## What you should do
Output the listing unchanged from the line containing "Select the empty Leer slot A4" through the end, with both of those included, and leave out the pictures.

## Data items
-------------------------

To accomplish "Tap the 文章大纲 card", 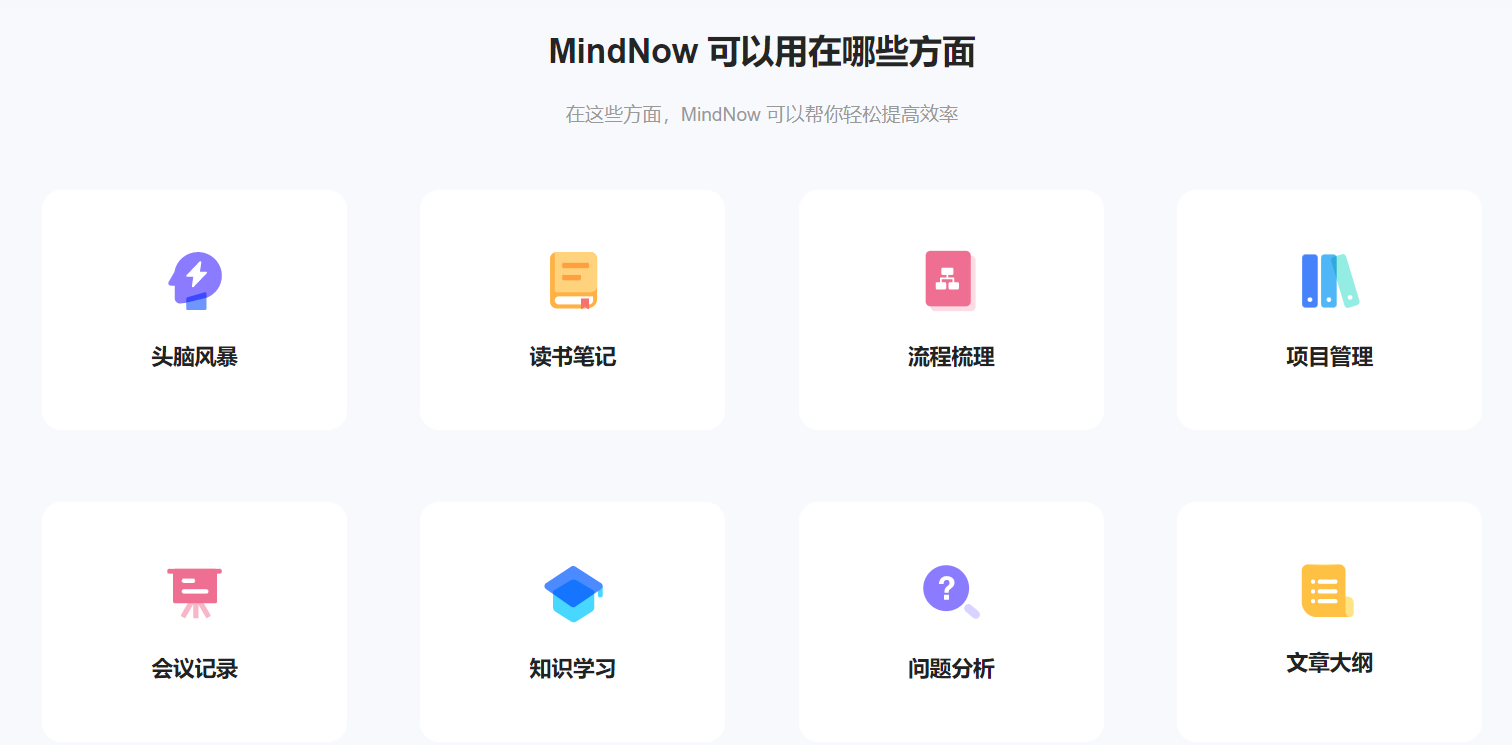I will [x=1329, y=622].
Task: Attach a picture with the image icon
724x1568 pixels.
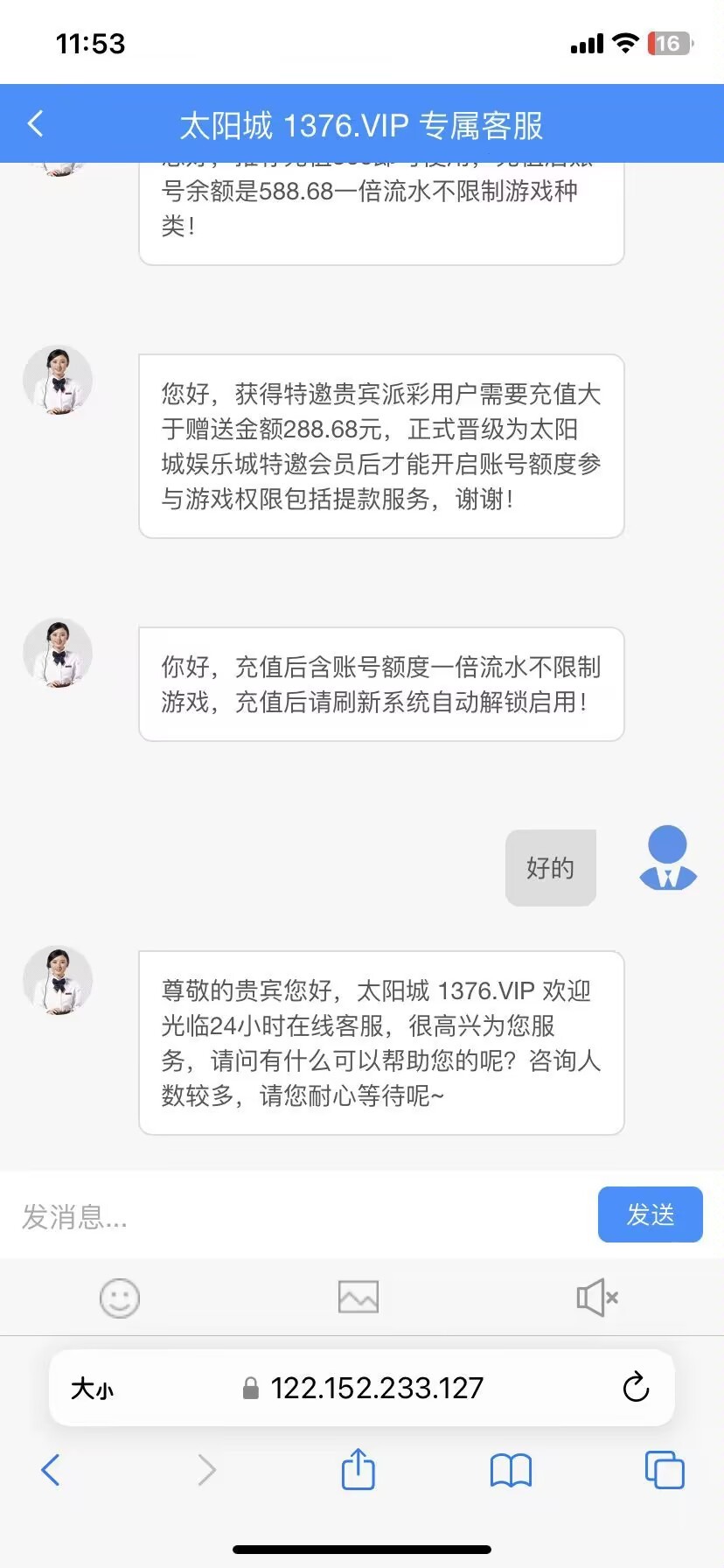Action: point(359,1297)
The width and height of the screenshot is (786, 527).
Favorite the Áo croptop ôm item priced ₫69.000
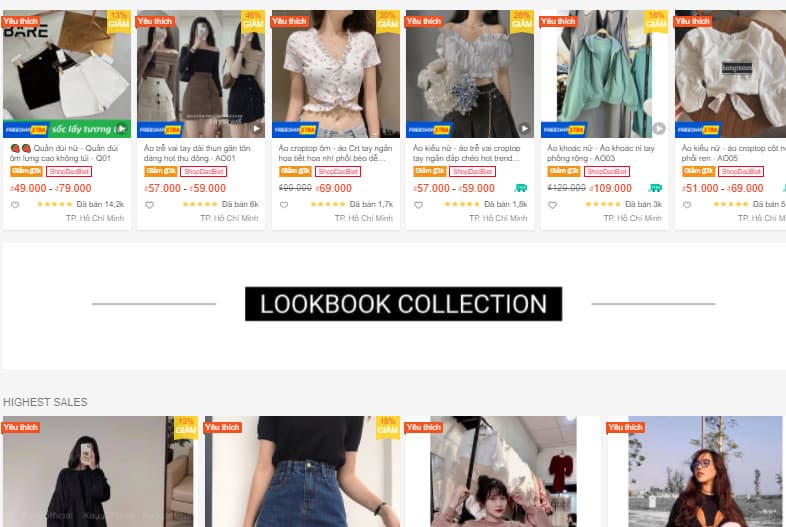tap(284, 205)
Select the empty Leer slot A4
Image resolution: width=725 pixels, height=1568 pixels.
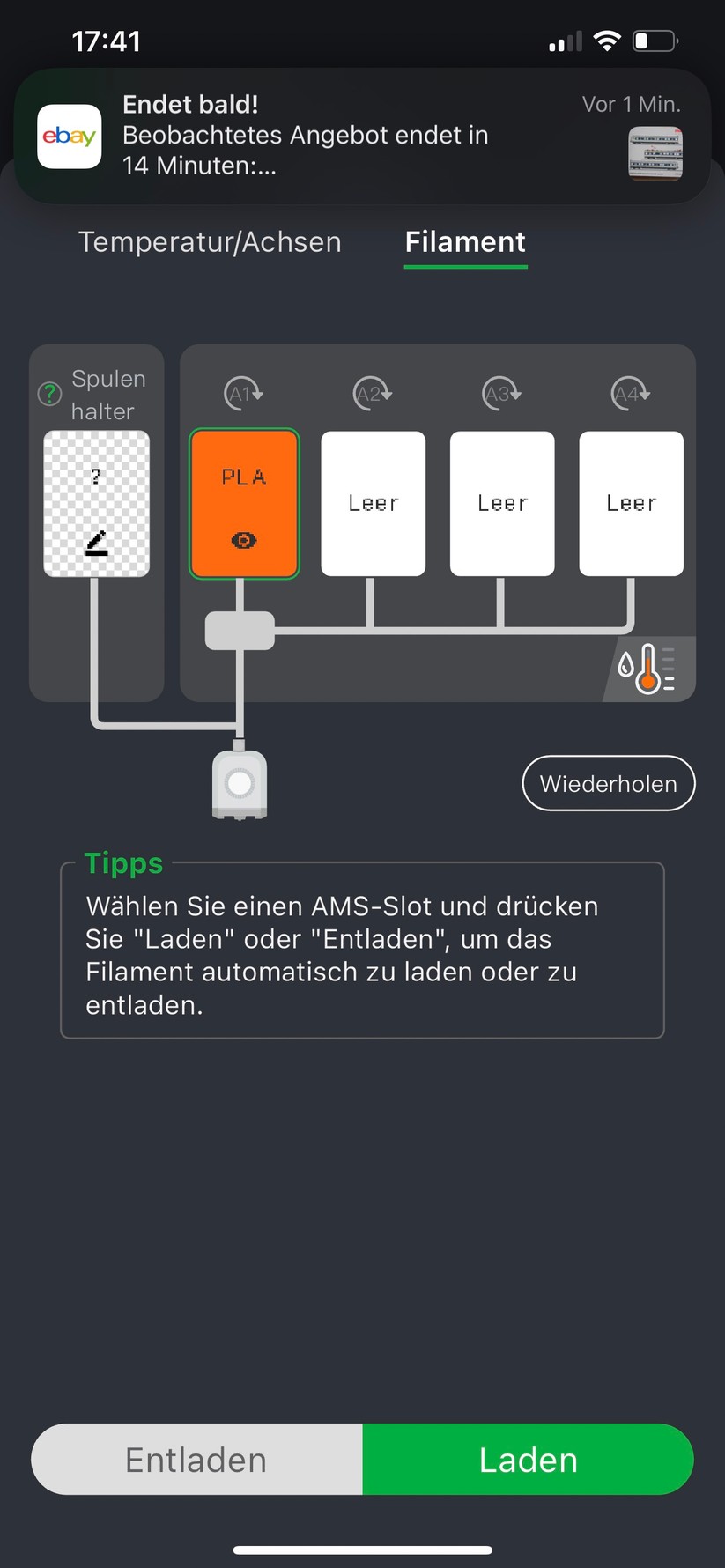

-------------------------

## The completed task
Select the empty Leer slot A4
Image resolution: width=725 pixels, height=1568 pixels.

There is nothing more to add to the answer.